As one would expect, the court refused to permit such an obvious breach of fiduciary duty.
The applicant, VON Canada, is a charity that carries out a healthcare mission across Canada. Until 2003, it operated through a structure of provincial organizations and local branches (all of which were separate charitable corporations). This proved to be unwieldy so the provincial organizations and local branches were consolidated into a limited number of regional VON charities in the early part of the current century.
In 1981, the Victorian Order of Nurses Hamilton Wentworth Foundation was formed as a parallel organization to support the work of the Hamilton branch. Both its object and its dissolution clauses limited it to the support of Ontario VON branches or their successors. In 2003 the foundation negotiated but did not sign a memorandum of intent whereby it would continue to support VON programming that would be carried out by VON Canada, with the Hamilton branch to be dissolved as a separate corporation. Even though unsigned, the memo of intent was implemented and abided by until 2008.
In 2008 VON Canada asked all foundations to sign an association agreement. The chair of the Hamilton Wentworth Foundation (who was also a VON Canada board member) objected vigorously to this agreement and began to take steps to renew the existence of a separate Hamilton branch. Although the chair did not acknowledge that her approach presented a conflict, she did eventually resign from the board of VON Canada.
In 2009 the Hamilton Wentworth Foundation decided that it wished to fund charitable activities not carried out by VON Canada and introduced stringent new requirements, resulting in some VON Canada funding requests being refused. The foundation also applied for supplementary letters patent permitting it to grant to any Ontario charity.
Faced with the above, VON Canada applied to the court and obtained an interim injunction preventing the Hamilton Wentworth Foundation from identifying itself as a VON related entity and freezing the foundation’s assets.
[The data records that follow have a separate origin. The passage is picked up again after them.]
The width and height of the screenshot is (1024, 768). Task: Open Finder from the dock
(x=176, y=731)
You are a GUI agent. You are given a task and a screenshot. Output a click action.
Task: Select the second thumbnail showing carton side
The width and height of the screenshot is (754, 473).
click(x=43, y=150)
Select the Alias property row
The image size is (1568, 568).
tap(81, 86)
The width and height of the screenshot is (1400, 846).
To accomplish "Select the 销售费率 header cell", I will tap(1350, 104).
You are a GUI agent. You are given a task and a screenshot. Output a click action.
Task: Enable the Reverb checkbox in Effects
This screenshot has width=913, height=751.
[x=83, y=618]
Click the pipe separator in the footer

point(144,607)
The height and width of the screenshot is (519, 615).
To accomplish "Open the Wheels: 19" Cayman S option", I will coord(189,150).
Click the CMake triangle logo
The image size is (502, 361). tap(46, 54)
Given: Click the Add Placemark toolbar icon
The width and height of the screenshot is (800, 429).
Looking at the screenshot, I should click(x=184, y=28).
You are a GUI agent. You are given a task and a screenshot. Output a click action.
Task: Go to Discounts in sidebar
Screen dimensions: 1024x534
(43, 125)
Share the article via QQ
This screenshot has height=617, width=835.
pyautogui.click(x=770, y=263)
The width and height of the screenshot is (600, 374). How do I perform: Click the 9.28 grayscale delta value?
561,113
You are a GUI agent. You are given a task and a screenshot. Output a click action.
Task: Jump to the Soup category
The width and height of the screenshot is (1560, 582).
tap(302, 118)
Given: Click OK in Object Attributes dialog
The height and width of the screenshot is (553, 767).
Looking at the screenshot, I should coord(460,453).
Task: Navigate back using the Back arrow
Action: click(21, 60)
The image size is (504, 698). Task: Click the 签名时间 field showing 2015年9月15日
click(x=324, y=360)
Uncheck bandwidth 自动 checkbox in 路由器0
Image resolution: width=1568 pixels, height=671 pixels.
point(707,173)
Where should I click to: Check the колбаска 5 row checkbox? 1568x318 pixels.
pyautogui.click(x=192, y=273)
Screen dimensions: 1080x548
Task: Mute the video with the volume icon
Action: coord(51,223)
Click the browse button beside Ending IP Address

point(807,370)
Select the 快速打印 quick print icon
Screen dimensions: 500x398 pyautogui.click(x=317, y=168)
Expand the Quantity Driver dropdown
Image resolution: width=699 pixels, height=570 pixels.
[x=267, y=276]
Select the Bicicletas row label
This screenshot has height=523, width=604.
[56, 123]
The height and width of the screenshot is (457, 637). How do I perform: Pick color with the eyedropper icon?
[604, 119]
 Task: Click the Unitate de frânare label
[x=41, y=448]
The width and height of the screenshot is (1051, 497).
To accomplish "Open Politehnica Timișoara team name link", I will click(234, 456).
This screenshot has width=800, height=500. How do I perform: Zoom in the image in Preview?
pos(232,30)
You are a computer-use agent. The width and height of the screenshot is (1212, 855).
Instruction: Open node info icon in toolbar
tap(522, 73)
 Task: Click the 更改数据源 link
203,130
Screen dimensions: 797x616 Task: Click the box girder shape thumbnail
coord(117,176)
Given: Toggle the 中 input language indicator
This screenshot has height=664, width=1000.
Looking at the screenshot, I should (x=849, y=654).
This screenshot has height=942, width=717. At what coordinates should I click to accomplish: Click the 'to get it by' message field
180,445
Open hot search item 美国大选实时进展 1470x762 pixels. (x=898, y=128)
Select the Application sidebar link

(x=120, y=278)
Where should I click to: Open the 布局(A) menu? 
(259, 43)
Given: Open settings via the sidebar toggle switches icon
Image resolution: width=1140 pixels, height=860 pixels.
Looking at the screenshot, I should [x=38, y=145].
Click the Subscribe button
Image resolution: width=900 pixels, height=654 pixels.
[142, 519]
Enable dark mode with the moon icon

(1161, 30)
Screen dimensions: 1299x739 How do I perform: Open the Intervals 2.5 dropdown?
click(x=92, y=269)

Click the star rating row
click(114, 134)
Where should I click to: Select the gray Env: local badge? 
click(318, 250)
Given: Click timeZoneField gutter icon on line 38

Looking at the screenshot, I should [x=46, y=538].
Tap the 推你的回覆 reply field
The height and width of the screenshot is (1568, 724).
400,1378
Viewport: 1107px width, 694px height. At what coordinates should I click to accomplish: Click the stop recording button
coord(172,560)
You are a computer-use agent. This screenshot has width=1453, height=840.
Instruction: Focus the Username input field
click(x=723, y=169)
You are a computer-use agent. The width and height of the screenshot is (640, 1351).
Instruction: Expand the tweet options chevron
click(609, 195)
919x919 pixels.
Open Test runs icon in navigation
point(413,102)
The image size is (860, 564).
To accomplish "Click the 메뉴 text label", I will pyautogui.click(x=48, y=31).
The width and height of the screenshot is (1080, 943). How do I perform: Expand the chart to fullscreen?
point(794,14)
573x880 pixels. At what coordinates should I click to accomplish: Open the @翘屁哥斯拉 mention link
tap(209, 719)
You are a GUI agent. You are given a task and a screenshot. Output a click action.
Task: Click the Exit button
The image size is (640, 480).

The court has now also given its final decision on the merits. It confirmed that VON Canada clearly has status to complain, both at common law and under the Charities Accounting Act (Ontario) and that the Hamilton Wentworth Foundation’s directors are trustees. The court confirmed that the objects of the foundation, both on their words and in the totality of the circumstances, only permitted the foundation to support VON Hamilton and its successors.
The refusal of the foundation to support (financially and in various other ways) VON Hamilton’s successor was a breach of fiduciary duty on the part of the foundation (and by implication its directors). As a result, the court ordered the foundation to transfer all of its assets to the successor of VON Hamilton immediately.
The legal result is exactly as one would expect. What is perhaps more interesting is the factual background. The foundation’s extraordinary (on the face of the decision) tenaciousness might have been better devoted to supporting charitable works rather than litigation that ultimately resulted in a finding of fiduciary breach. It will be interesting to see what the costs consequences of this litigation are.